OMAHA — Fiscal 2013 was a “successful and transformational year” for ConAgra Foods, Inc., as the Omaha-based company grew through both acquisition and strong performance in its core businesses, said Gary M. Rodkin, chief executive officer.

After introducing its “Recipe for Growth” roadmap as part of its 2012 annual report, Mr. Rodkin in the 2013 annual report released in late August said the most recent report, titled “The Table is Set,” is an apt descriptor for where ConAgra stands on delivering against five key areas: core/adjacencies, international, private brands, people and citizenship.

“In FY13, we took a big leap forward in delivering on those strategies,” Mr. Rodkin said in a letter to shareholders. “The acquisition of Ralcorp is a transformational move for our company, and a catalyst for our growth. Our Consumer Foods business successfully added the P.F. Chang’s and Bertolli frozen meal businesses to the portfolio, broadening our reach in the frozen aisle.”

Delving deeper into several of the company’s five growth strategies, Mr.
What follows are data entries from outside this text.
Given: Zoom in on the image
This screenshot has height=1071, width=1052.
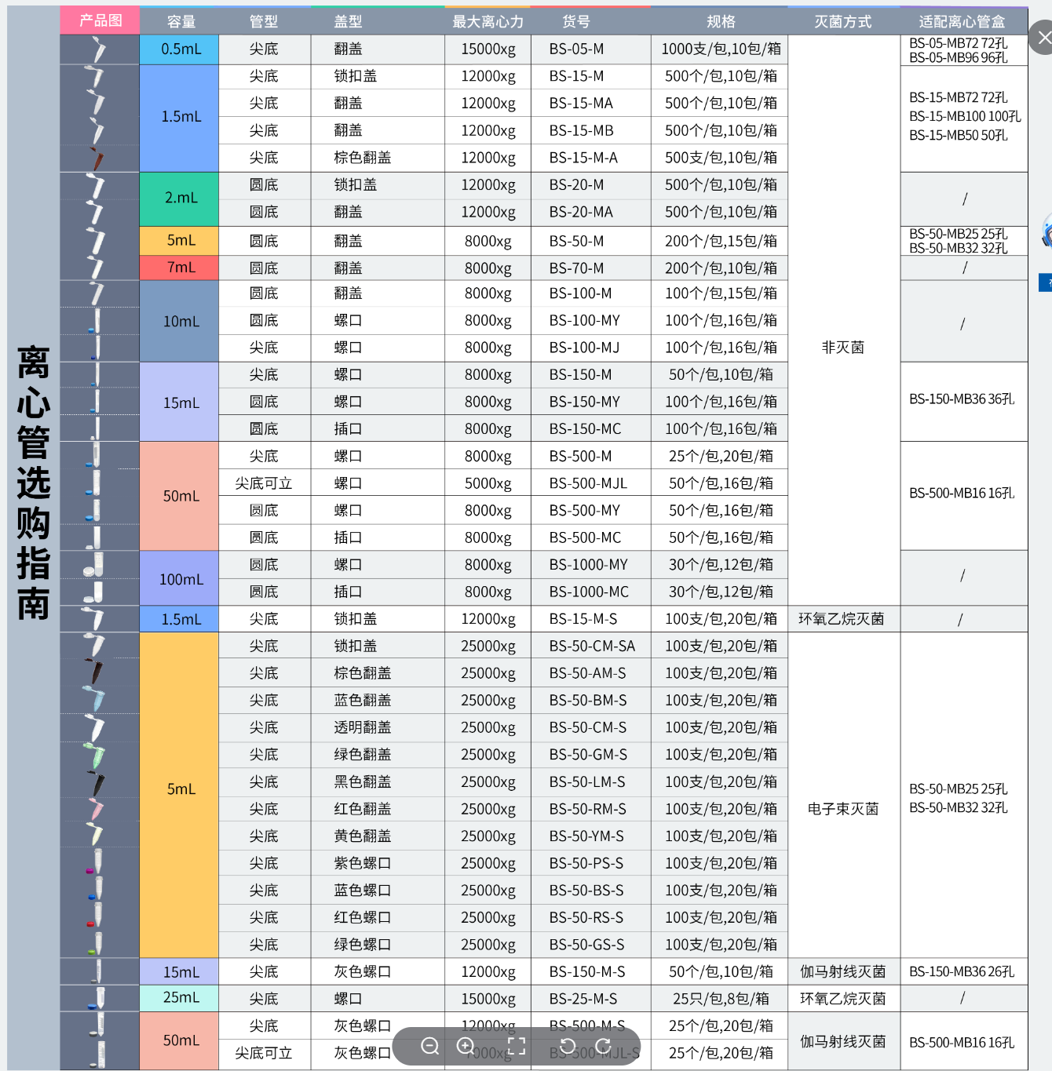Looking at the screenshot, I should coord(466,1046).
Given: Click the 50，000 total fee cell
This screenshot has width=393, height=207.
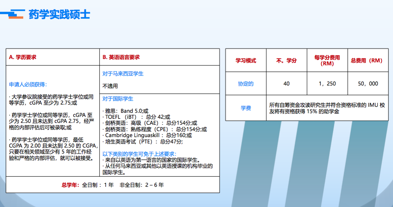Looking at the screenshot, I should click(368, 84).
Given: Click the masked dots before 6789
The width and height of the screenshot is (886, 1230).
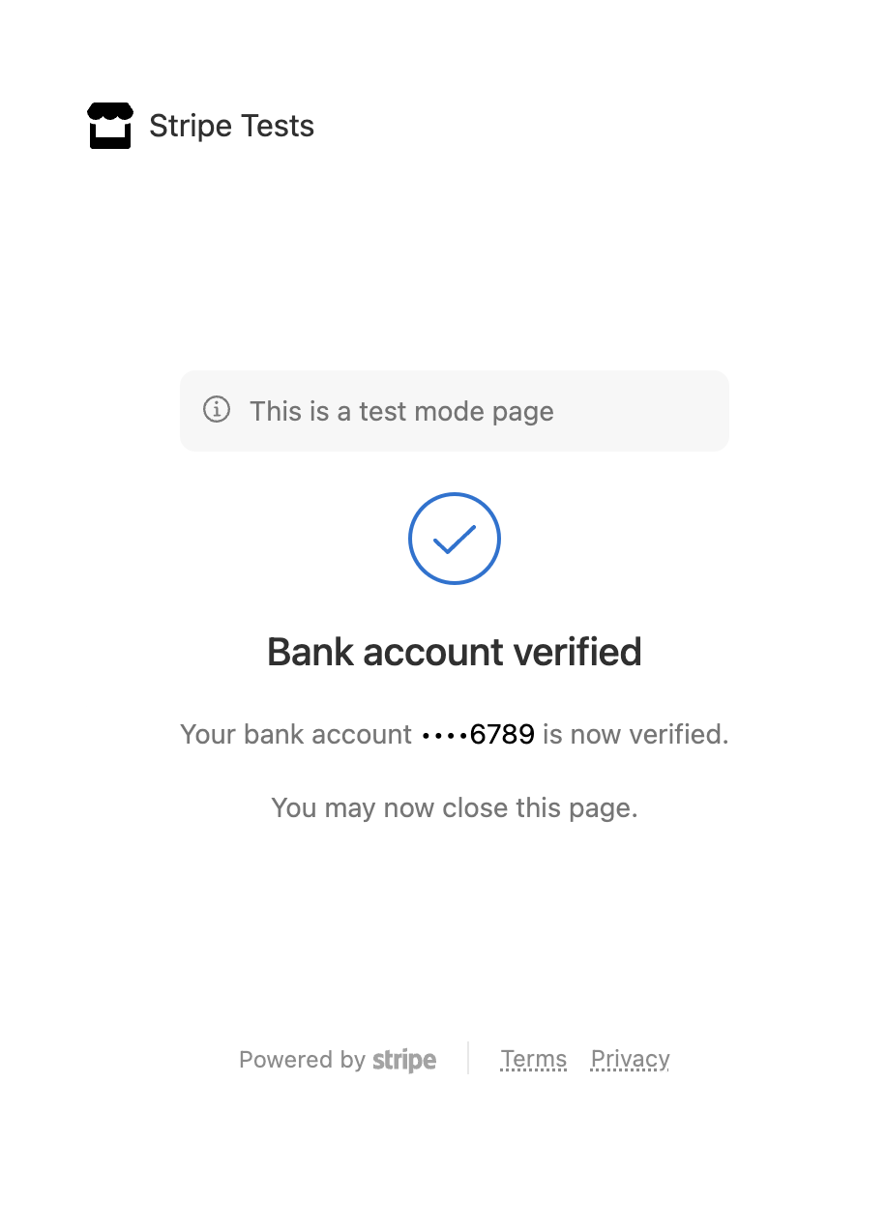Looking at the screenshot, I should 445,736.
Rodkin pointed to private brands as a substantial and sustainable growth opportunity for ConAgra.

“With the acquisition of Ralcorp complete, we’ve increased our annualized net sales of private brand products fourfold, making us the largest private brand food company in North America,” he said. “Having successfully integrated prior acquisitions of private brand nutrition bar, pretzel and pita chip businesses into our existing private brands capabilities, the addition of Ralcorp was a landmark step in transforming our private brands business.”

The first several months of ownership of Ralcorp have opened eyes for ConAgra executives, Mr. Rodkin said.

“Through our new, larger scale, we are better positioned when it comes to product sourcing and supply chain efficiencies,” he noted. “We’ve already begun to realize some of these synergies and expect to continue to identify additional sales-related opportunities as the integration progresses. We expect to achieve $300 million in annual cost savings by the end of FY17.”

Another focus area at ConAgra is “growing the core.” To that end, Mr. Rodkin said the company is leveraging the strengths of its portfolio and accelerating strategies related to innovation and marketing. He cited the integration of the Bertolli and P.F. Chang’s frozen meal businesses as an example of how the strategy is taking shape. The company currently is expanding its facility in Russellville, Ark., where the two brands are made.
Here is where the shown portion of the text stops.